Botswana has made tremendous success in malaria control, despite limited research in malaria [6, 28]. Research to develop new or improved anti-malaria interventions (drugs, vector control tools, diagnostics and vaccines), to inform policy decisions on the type of interventions and programs best suited to the local context and to understand the use and the effectiveness of interventions in the field is essential for effective malaria control and elimination [97]. Therefore, the country could benefit from investment in research and integration of suitable intervention(s) based on evidence from the findings of the research on outdoor control interventions of An. arabiensis and other possible secondary vectors. Besides LSM, deployment of other outdoor control interventions such as ATSBs, space spraying, oviposition deterrents, zooprophylaxis and ivermectin human administration using an IVM-based approach to supplement IRS and LLINs has been identified as essential to successfully control and eliminate malaria [15, 84, 98]. Malaria elimination is a long and strenuous road which requires sustainable and integrated approaches and interventions, the use of new tools for malaria control and elimination, as well as building and sustaining human resource capacity, surveillance and health systems, are crucial for achievement [84].

Conclusion

This article highlights the gaps and challenges that need to be addressed to propel Botswana towards malaria-free status by 2030. Botswana’s malaria elimination efforts face challenges and there are gaps, which if addressed sooner than later, could result in achieving malaria elimination by the year 2030. Botswana has to go beyond identifying challenges in malaria strategic plans and actually implement and even benchmark from countries that have managed to eliminate malaria. The fact that there are malaria cases still recorded in hundreds and deaths in units means that Botswana needs to evaluate its approach towards the disease and implement more effective IVM strategies.

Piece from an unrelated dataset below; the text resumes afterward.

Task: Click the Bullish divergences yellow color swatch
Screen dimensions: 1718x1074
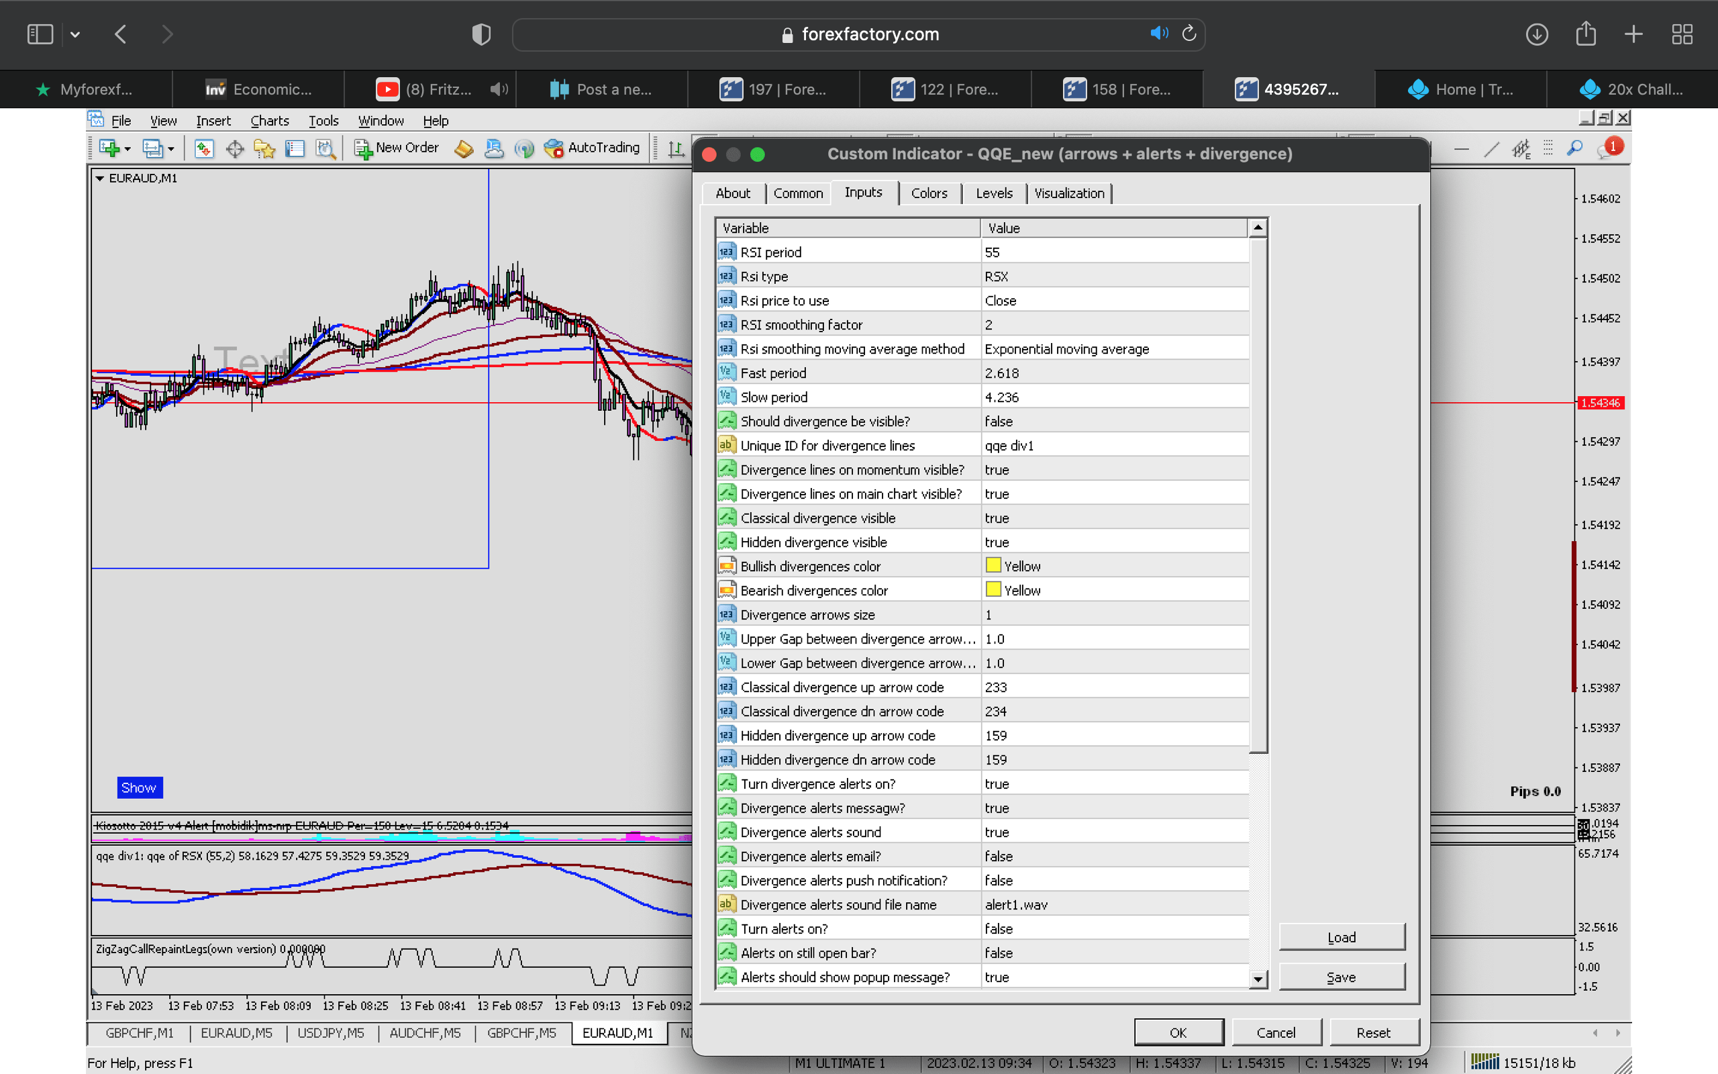Action: [993, 565]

Botswana needs to build local human resource capacities in the different fields of public health including those relevant to malaria such as medical entomology, epidemiology, information technology and social science by either training or employing the already trained personnel. It is only through adequate human resources, that the Botswana NMP could enhance the efforts towards malaria elimination. Botswana needs to also extensively monitor and evaluate its vector control programme to ensure the sustainability of the interventions. The paper focused mainly on vector control even though sustainable vector control is highly dependent on other aspects such as financial adequacy and community participation. Therefore, communities should be engaged to identify reasons for low interventions uptake and how best to work together towards malaria elimination.

There is also a need to establish strong and sustainable collaboration with research institutions and academia such as the University of Botswana and Botswana International University of Science and Technology which have established human and infrastructural capacity that includes well-equipped laboratories for molecular analysis as well as entomological evaluations such as susceptibility tests for insecticide resistance monitoring. The NMP should fast track collaborations with research institutions to help acquire funds through innovative research ideas from funding agencies thereby facilitating evidence-based malaria vector control. The NMP should assess the impacts of incorporating outdoor vector control interventions such as ATSBs as several trials of ATSBs as an outdoor mosquito control tool have been very successful. Also, the international collaboration with neighbouring member states, academic institutions and organizations, will be of added benefit to Botswana in the road towards elimination. Malaria elimination has to be made a priority at all levels with strong political support more so given that current strategies and approaches have created communities fatigue towards interventions and this thwarts the efforts towards elimination.